**Work task**
Take the entries below and print, exactly, the stretch from the line containing "You are a GUI" through the line containing "This screenshot has height=897, width=1316.", both included.

**Information shown**
▼▼▼

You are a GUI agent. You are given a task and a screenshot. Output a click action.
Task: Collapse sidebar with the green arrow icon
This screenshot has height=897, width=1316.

▲▲▲
▼▼▼

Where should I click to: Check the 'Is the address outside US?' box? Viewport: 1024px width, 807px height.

▲▲▲
▼▼▼

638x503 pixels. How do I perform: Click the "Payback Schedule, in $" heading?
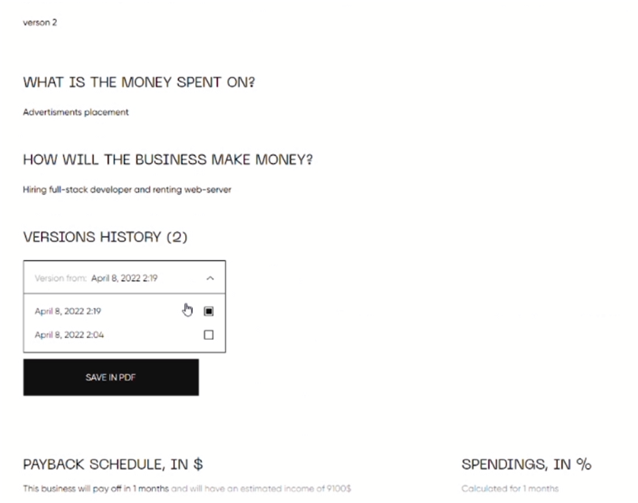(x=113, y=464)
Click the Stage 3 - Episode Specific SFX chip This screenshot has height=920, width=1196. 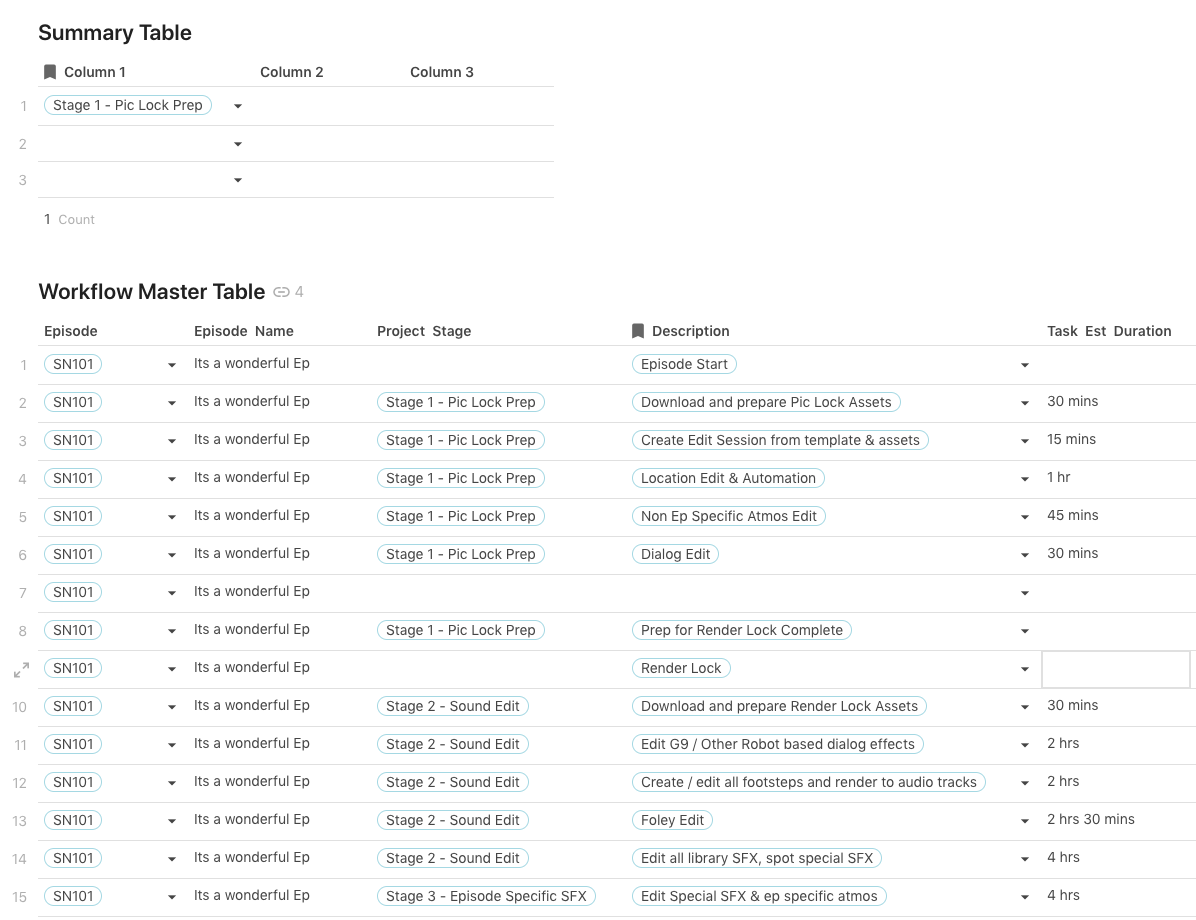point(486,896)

▲▲▲

**Written answer**
You are a GUI agent. You are given a task and a screenshot. Output a click action.
Task: Collapse sidebar with the green arrow icon
This screenshot has height=897, width=1316.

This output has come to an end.